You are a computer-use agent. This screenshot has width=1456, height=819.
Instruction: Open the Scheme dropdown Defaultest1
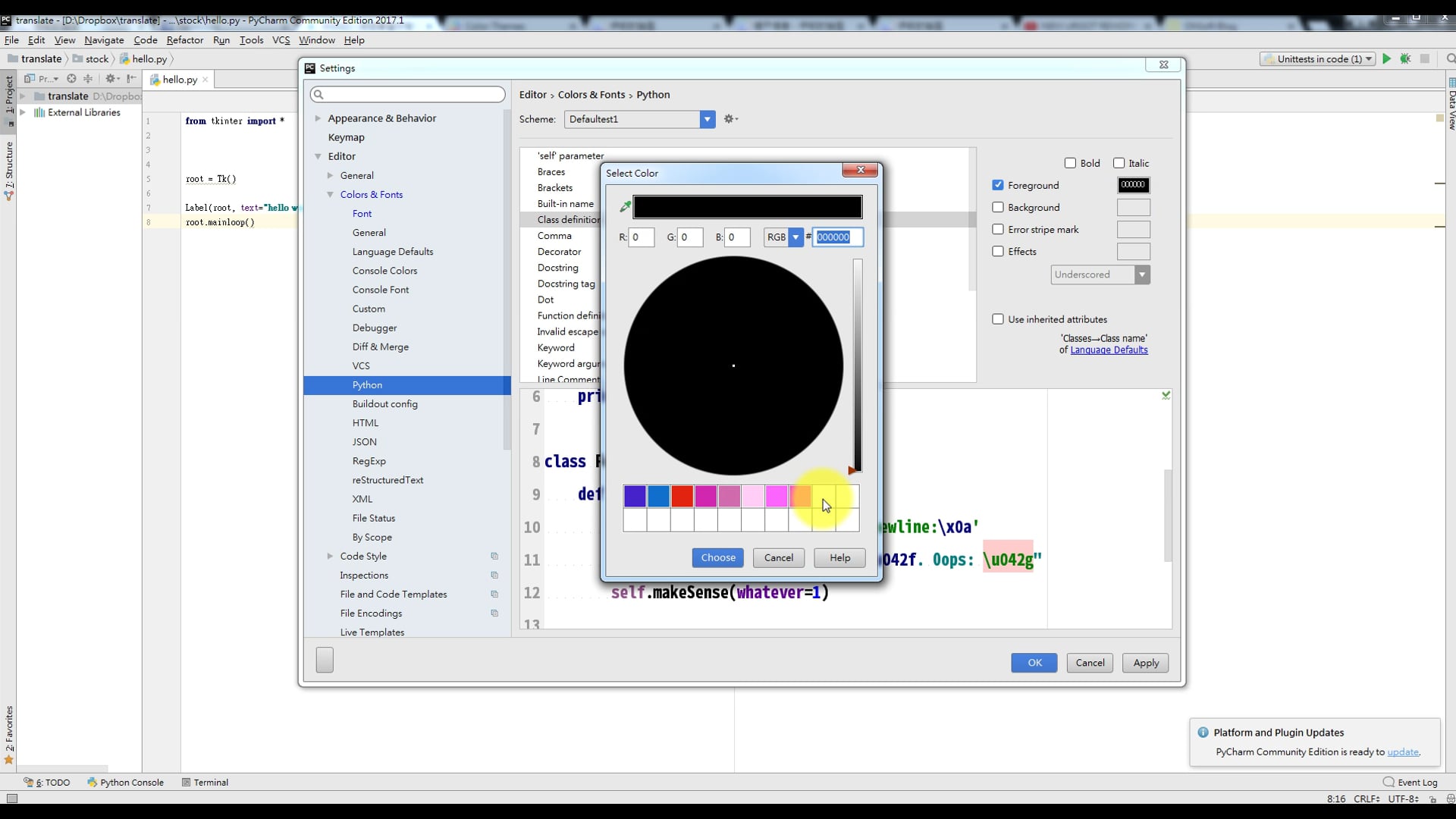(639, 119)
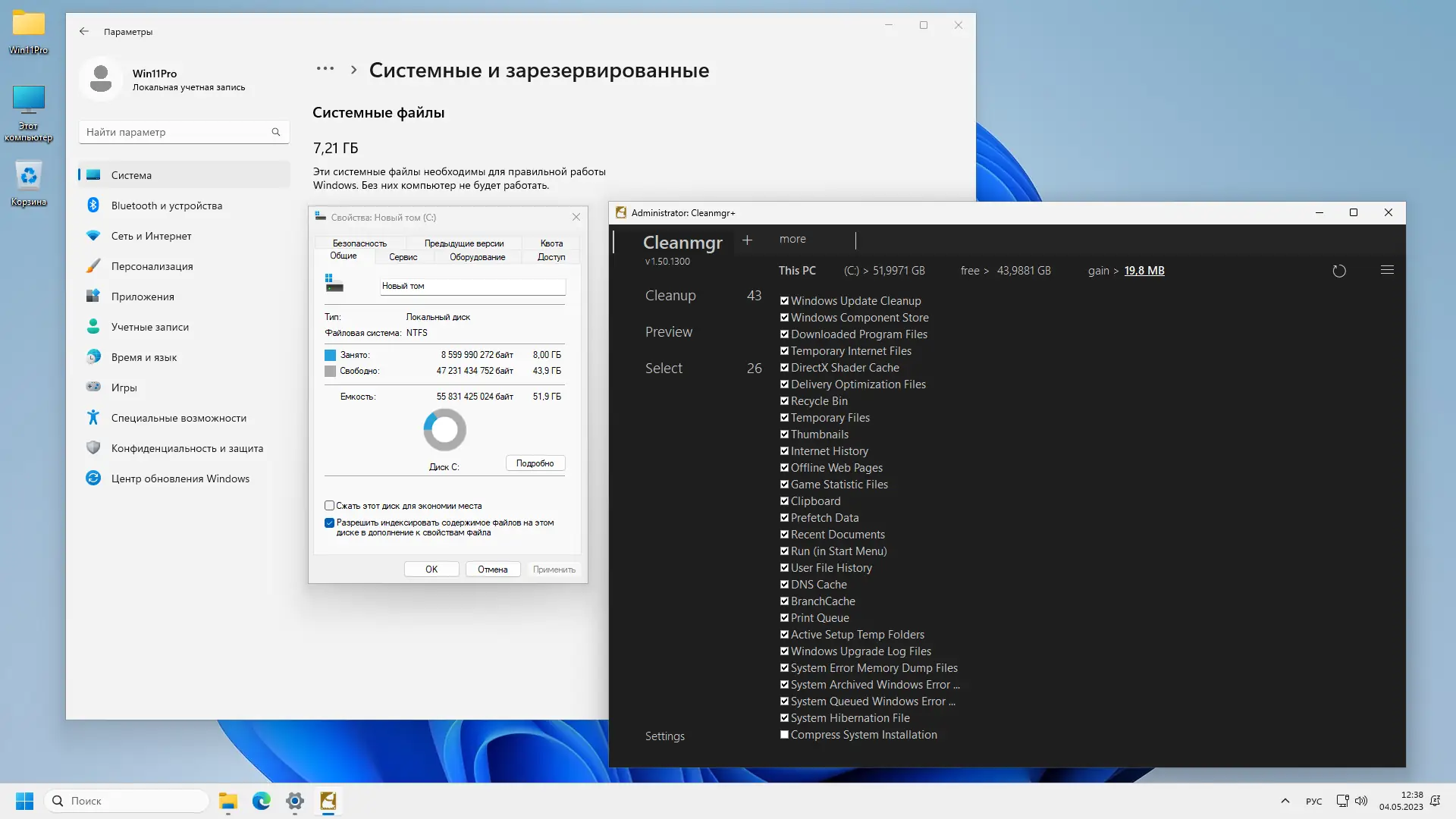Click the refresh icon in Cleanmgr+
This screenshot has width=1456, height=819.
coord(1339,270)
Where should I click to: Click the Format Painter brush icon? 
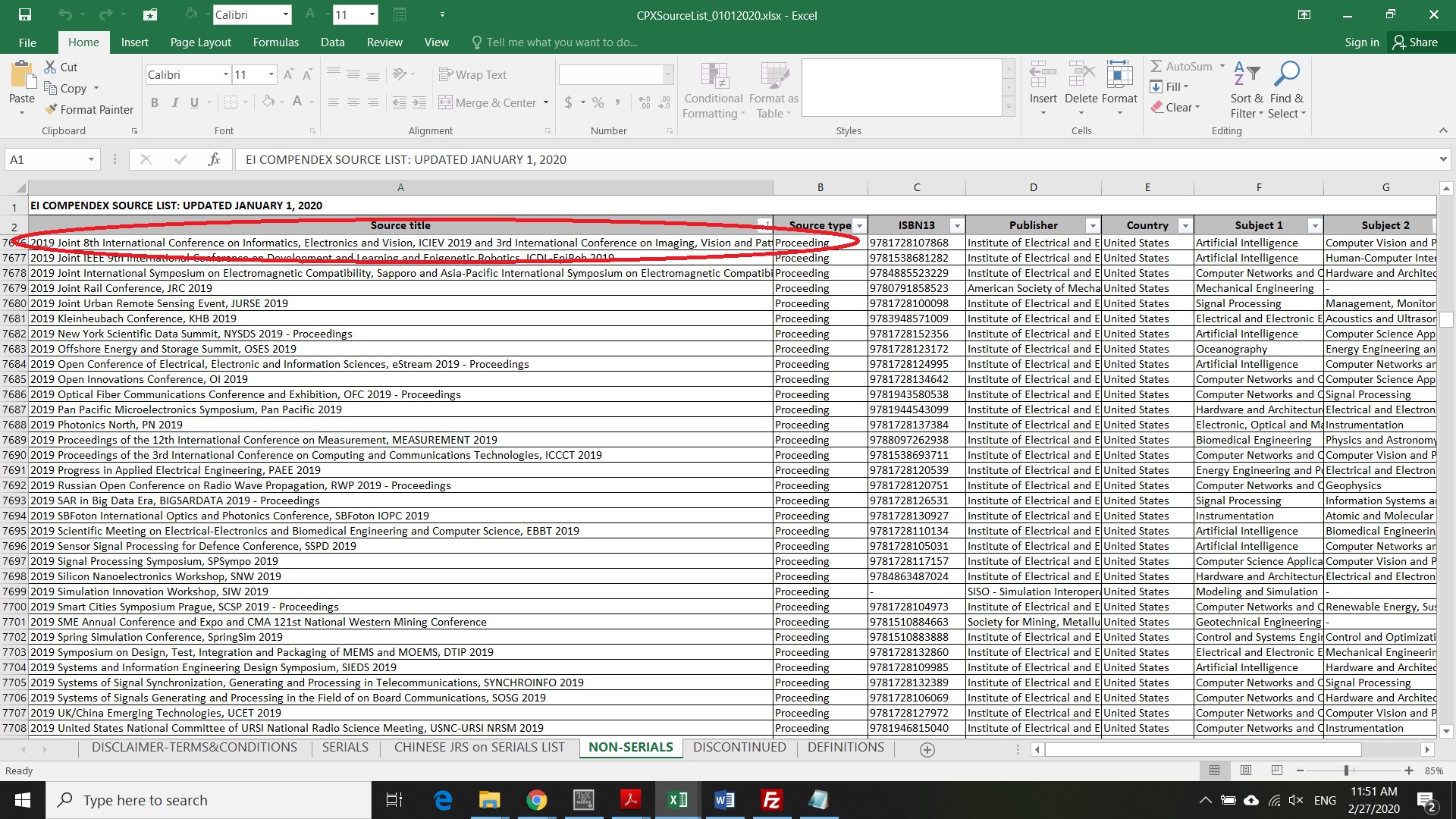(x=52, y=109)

■ **What to work on**
Begin at the line containing "Where should I" and transcribe exactly every line through the end of the records, both ends included, leaving the pictures out.

■ **Exercise answer**
Where should I click to: Click the Format Painter brush icon? 
(x=52, y=109)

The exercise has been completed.